(Do this) Copy out the entries between the line containing "You are a computer-use agent. 1257x893" and the line containing "click(x=559, y=81)", inclusive, keeping every character unchanged.

**** Exercise data ****

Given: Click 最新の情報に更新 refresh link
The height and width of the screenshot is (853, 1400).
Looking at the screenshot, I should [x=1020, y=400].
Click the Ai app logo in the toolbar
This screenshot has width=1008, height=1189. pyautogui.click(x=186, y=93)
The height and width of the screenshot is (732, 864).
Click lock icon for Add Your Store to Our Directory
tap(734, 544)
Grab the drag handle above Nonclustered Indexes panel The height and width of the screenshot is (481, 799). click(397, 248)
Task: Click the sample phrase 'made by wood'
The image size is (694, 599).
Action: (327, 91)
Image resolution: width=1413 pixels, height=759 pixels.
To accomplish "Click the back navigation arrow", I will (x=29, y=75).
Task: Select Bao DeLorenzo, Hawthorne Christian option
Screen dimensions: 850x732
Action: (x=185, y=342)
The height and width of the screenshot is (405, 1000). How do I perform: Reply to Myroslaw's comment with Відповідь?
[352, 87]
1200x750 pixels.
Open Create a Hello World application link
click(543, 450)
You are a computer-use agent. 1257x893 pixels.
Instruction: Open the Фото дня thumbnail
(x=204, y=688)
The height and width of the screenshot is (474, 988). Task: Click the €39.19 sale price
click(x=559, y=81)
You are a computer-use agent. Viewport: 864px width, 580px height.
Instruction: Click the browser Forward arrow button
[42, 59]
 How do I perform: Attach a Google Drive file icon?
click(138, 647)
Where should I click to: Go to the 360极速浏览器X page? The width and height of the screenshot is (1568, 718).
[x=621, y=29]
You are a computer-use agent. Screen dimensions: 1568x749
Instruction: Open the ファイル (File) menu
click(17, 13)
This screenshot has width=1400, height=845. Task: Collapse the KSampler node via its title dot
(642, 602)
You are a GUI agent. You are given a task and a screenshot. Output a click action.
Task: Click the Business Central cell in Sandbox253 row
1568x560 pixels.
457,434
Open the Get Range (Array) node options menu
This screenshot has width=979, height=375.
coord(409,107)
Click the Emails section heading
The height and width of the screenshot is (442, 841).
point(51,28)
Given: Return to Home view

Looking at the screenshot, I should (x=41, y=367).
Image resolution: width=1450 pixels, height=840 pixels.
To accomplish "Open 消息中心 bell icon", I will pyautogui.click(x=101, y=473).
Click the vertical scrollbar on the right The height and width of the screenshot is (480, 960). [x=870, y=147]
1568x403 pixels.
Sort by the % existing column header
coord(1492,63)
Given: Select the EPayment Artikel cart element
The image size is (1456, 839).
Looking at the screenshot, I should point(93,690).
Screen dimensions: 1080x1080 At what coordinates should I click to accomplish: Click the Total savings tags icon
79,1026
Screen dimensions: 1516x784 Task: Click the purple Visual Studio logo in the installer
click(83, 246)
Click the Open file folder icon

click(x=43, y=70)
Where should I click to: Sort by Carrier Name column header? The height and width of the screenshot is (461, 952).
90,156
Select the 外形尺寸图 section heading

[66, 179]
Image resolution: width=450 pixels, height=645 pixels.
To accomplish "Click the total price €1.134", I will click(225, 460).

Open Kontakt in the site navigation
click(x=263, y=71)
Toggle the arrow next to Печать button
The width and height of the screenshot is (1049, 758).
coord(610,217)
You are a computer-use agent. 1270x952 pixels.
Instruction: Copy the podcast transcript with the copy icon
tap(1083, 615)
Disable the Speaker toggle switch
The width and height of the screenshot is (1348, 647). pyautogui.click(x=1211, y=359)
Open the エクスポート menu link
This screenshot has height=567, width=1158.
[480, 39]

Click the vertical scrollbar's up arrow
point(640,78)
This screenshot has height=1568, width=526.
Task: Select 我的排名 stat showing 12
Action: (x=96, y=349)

****

(Reply)
You are a computer-use agent. 1257x893 pixels.
Instruction: Open the Фото дня thumbnail
(x=204, y=688)
The height and width of the screenshot is (474, 988). Task: Click the €39.19 sale price
click(x=559, y=81)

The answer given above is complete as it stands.